This was a pretty easy pick, with the bad taste of the Round of 64 loss to Maryland last year still resonating in UConn fans’ mouths. While it’s not likely that the Huskies get upset for a second straight year, most teams around this time get a little too comfortable with where they’re at talent-wise, leaving the door open for scrappy underdogs to shock the world. There are some talented potential matchups at the 12 seed, with teams like Indiana, North Texas and VCU falling into that category. It’s up to the Huskies to not get complacent and stick to their identity, as Dan Hurley reminded us in his media availability on Tuesday. Hurley ran with his 45:07 mantra over the offseason, alluding to the last 5:07 of the Big East Tournament loss to Creighton and all 40 minutes of the Maryland game, so hopefully he ingrained that mentality in his guys before playoff season.
This kind of varies. Yes, the Huskies could have a miraculous, fairytale run like in 2014. In fact, they’re projected to be seeded two spots higher than that year’s squad. However, even at its peak, I see UConn’s ceiling for this year as an Elite Eight/Final Four team. Even making it that far would be a massive success and testament to Hurley’s culture shift since he showed up to campus in 2018. This is a very talented team that has proven it can stick with top-level talent. It was fantastic in wins over Auburn and Villanova, and its only double-digit loss of the year was an away defeat to the Wildcats. This team is always in the game and puts up a ton of fight, so the ceiling for the Huskies is grinding out a few games against tough competition, which would send them late into the second weekend or even the Final Four.
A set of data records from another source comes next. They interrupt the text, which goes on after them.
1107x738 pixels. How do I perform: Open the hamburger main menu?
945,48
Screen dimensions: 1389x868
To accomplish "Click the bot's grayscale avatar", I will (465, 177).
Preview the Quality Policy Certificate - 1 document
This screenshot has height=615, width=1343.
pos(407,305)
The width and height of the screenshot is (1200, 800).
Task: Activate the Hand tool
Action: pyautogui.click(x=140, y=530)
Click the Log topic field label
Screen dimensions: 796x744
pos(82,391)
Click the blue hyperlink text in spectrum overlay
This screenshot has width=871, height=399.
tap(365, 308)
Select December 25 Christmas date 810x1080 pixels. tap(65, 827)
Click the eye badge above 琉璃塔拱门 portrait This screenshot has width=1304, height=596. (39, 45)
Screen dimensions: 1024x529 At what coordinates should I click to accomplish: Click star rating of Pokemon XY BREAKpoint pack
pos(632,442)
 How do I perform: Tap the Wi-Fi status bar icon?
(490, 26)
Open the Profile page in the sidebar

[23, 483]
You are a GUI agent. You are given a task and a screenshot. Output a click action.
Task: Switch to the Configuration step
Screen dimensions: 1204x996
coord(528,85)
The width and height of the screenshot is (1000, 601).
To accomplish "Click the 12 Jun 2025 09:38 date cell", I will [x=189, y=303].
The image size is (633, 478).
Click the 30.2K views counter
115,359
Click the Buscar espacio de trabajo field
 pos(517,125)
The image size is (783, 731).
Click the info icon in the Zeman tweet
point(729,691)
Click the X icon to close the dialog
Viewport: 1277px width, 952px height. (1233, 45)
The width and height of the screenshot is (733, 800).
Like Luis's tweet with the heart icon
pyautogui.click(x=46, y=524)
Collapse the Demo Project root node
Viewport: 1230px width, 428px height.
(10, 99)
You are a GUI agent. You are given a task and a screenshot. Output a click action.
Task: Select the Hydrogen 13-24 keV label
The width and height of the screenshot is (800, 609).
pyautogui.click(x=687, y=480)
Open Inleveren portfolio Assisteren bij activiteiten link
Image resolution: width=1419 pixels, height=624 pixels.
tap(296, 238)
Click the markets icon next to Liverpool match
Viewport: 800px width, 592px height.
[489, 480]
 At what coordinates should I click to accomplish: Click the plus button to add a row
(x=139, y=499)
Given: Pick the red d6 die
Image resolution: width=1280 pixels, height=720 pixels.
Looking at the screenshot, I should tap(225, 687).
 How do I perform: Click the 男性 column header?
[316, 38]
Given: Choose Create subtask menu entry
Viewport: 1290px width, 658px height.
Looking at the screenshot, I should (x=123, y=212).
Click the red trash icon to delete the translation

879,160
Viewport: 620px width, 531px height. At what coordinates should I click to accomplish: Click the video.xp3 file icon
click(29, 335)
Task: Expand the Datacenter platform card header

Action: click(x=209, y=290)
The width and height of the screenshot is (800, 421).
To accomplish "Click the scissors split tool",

Just because they’re good enough to reach the Final Four doesn’t mean it’s going to work out that way. March is always pure madness, so there will likely be some variable that will stop the Huskies in their tracks. I think they will make it out of the first weekend, as it’s entirely possible to even be favored in their Round of 32 matchup. However, all it takes is one game of freezing cold offense from the bench, another turnover heavy showing from the starters or early foul trouble for Adama Sanogo and Isaiah Whaley to send Connecticut packing. This is very deservedly a Sweet 16 team.
Adama Sanogo – What more can be said about the sophomore forward, who has consistently been the focal point of this offense. Since his breakout freshman campaign and a massive 30 point performance against now-No. 4 Auburn, Hurley and Co. have run their offense “inside-out,” utilizing Sanogo as a top option down low, then finding open guys on the wing if he gets doubled. The All-Big East First Teamer is averaging 18.8 points per game in his last five contests he hasn’t gotten into foul trouble in, with the outlier a blowout win over Georgetown. If this guy stays hot, look out, because not only does he provide an enormous boost on offense, but the rest of the team tends to thrive with him.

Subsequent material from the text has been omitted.